KPIs: Track how your community has been performing based on the key metrics and the business value generated by the community.

An infographic showing proven strategies to grow a community
Proven strategies to grow your community

Maturity

This stage can be identified by an established and strong sense of belonging. The members would be organically engaged and the majority of the activities would be driven by the members. Your role in engagement and content creation, as a community owner would be minimal. Also, the new member expansion rate would decrease and the level of member activity would be at its peak.

Activities: You're ideally looking to take the relationship with the members to the next level by partnering with them for idea generation. The planning should be around working on high-level ideas related to content generation, events, infrastructure to ensure that the sense of community is stronger. You would also focus on developing a personalized presentation of the community for the members.

Positioning: You would work on establishing your community as a leader by showcasing case studies, participating in events, telling your success story at events, and getting media mentions.

Content: Since the majority of the content in this stage would be created by the members, your focus would be on properly organizing the content. The activities inside the community would be at the peak, so ensuring seamless knowledge discovery at this scale becomes critical.Internal support: At this stage, your community would become an integral part of the company. So, you need to prepare the internal supporting materials (e.g., success stories and impact on business) as well as documentation on existing shortcomings to secure resources and prepare the community for the next stage.

Sense of community: At this stage, the sense of community and internal culture would be well-established. The members in your MVP (Most Valuable Person) program are ready to step up their role -- you need to elevate their position so they can act as mentors for other members and provide valuable insights in key community development programs.

Autonomy

This is the final stage and once the community reaches this stage, it goes into a self-sustenance mode. The size of the community outgrows the shared identity, passion, and connectedness of the members. Hence, the activity level might decrease in this stage.Since the sense of belongingness gets diluted, the members don't feel valued and the expected value from the community diminishes.

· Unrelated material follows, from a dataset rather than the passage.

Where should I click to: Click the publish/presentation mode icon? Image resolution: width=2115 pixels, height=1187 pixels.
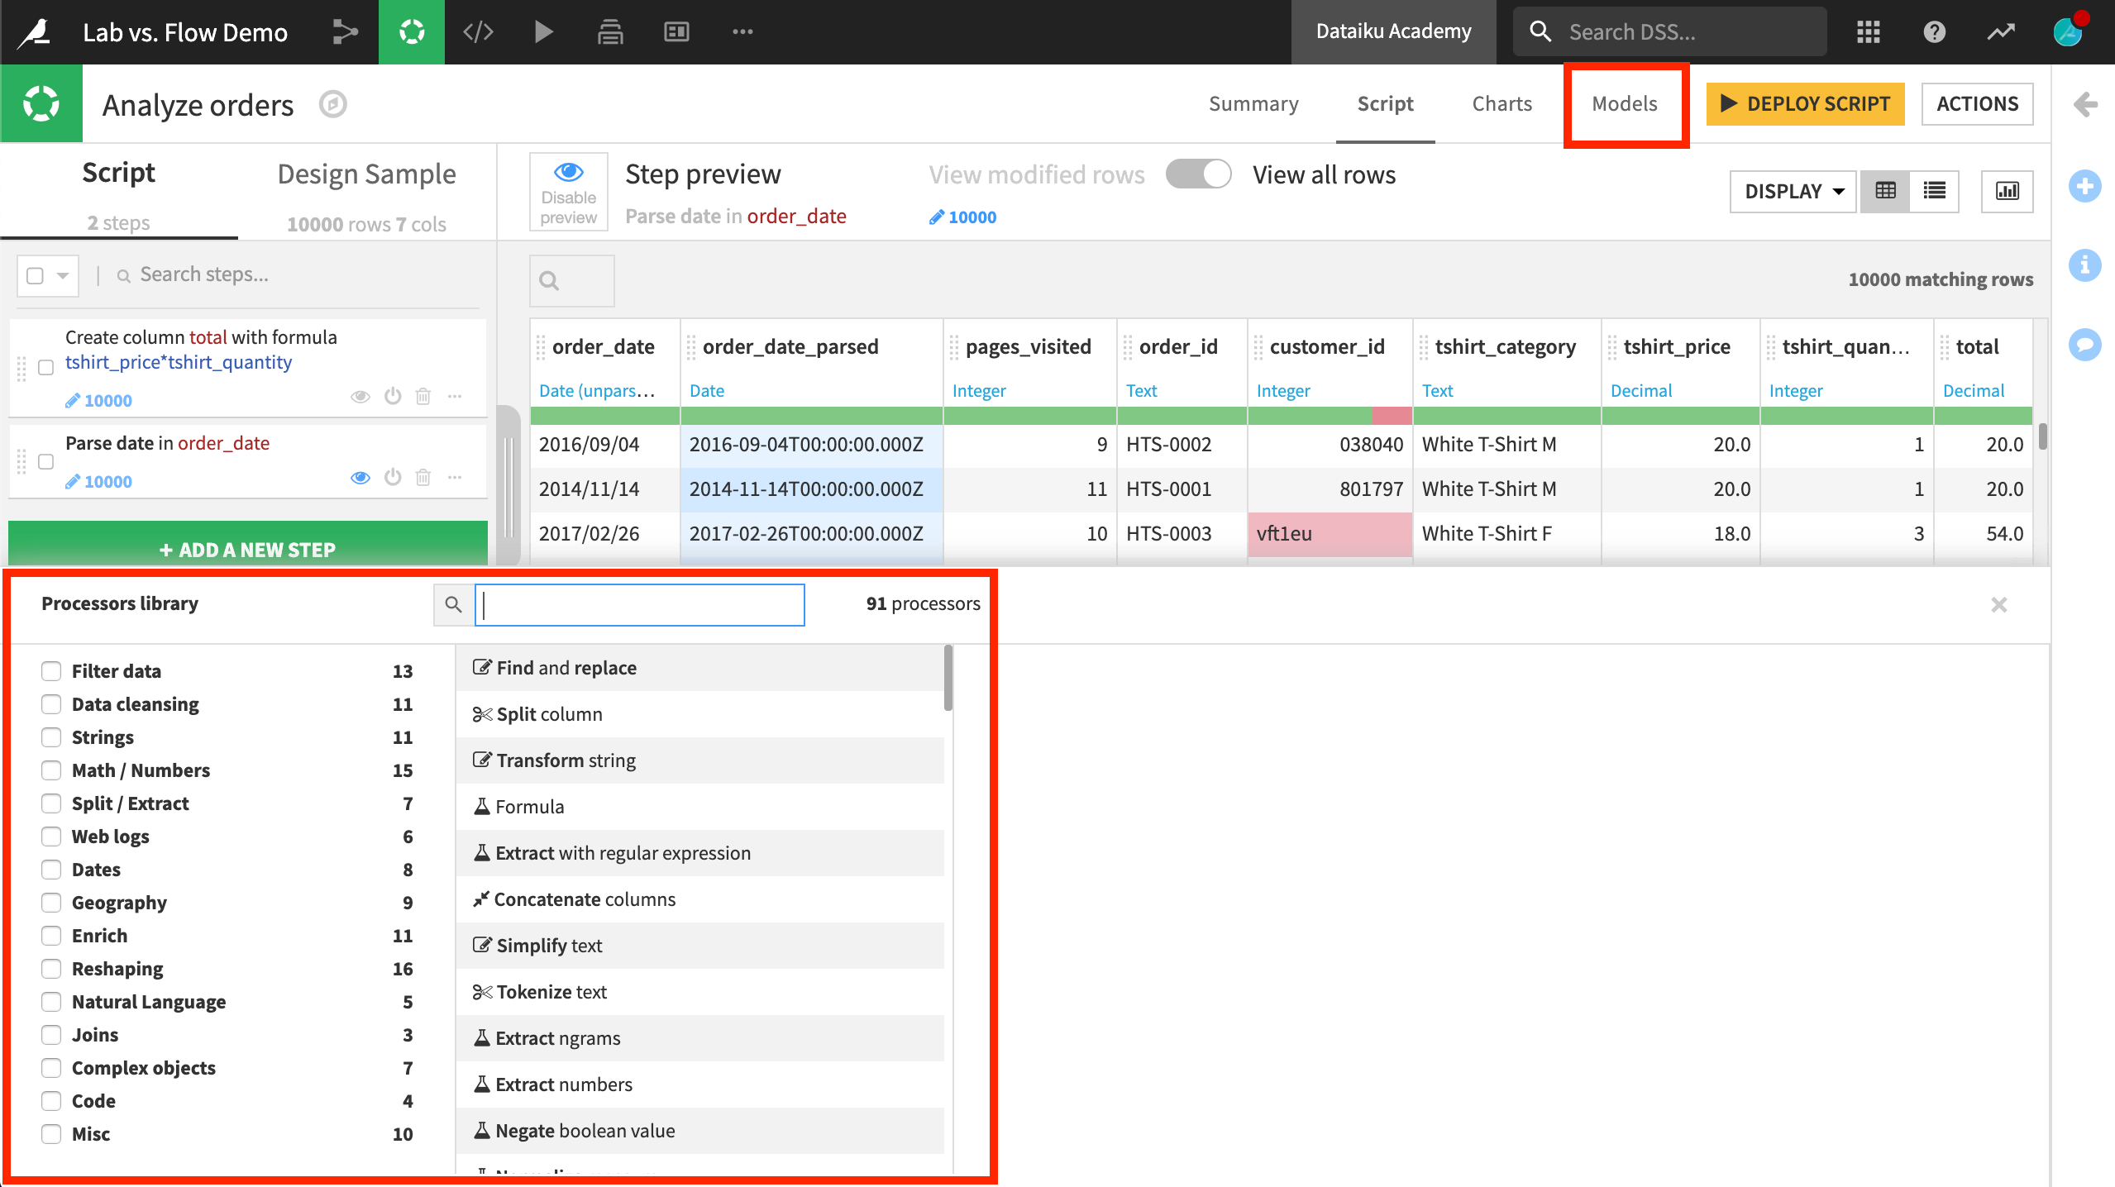coord(676,32)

Sub-communities: The sub-communities inside your community would grow and you should empower the creators of those spaces inside your community to invite new members. This should help you increase the overall activity inside these niche sub-communities.

Activities: The new member acquisition would become stagnant in this phase. Your goal is to maintain the relevance of the community for the existing members. Hence, the focus would be on creating robust engagement plans via the sub-groups or independently managed channels. You will repetitively work with the owners of those subgroups to engage the members.

Retention: If your community reaches this stage, you would already have a strong retention rate. The members would be coming back to the community automatically and traffic via search engines would be high as well. So, you should be well poised to establish the community as a leader in your industry.

Content: It is time to scour through the content and update or archive outdated content. Also, ensure that the way you are organizing content still makes sense for the members. That way you can present the most relevant content to the members and offer powerful knowledge discovery.

KPIs: You would want to create custom metrics to measure the success of your community. For example, you might want to introduce a score on the sense of connectedness of the members. With a combination of new KPIs, you would be able to drive better decisions around resource investment in the community.

Time to conquer the community life cycle

We discussed various techniques to understand how your community would progress through different life cycle stages. And based on that you can plan various strategies for your community. If you can successfully achieve this, you can amplify the potential of the community as well as the value it delivers to your business.